* **REQUIRED WORK**
Extract the lines below verbatim, omitting the pictures from your response.

* **Pointing records for screenshots and pages**
# # #

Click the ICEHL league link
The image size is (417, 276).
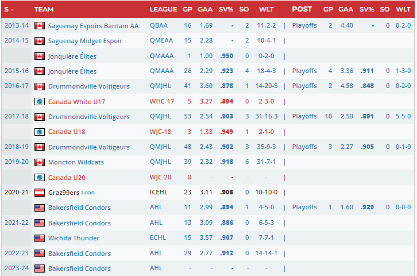tap(159, 193)
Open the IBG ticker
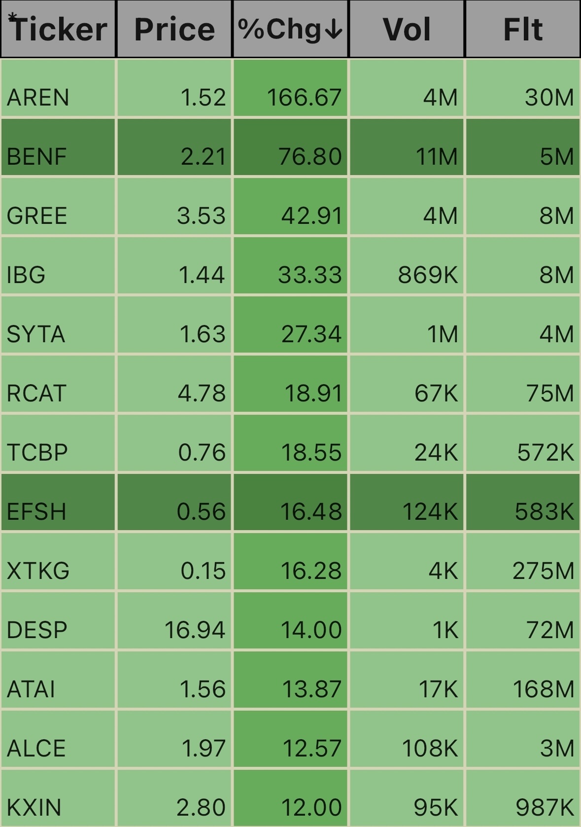Viewport: 581px width, 827px height. tap(58, 265)
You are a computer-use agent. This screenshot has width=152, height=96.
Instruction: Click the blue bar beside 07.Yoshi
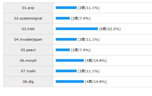pyautogui.click(x=66, y=71)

# # #

* **COMPLETE ANSWER**
Click the ICEHL league link
The image size is (417, 276).
tap(159, 193)
Open the IBG ticker
Viewport: 581px width, 827px height. tap(58, 265)
You are a computer-use agent. This screenshot has width=152, height=96.
Instruction: Click the blue bar beside 07.Yoshi
pyautogui.click(x=66, y=71)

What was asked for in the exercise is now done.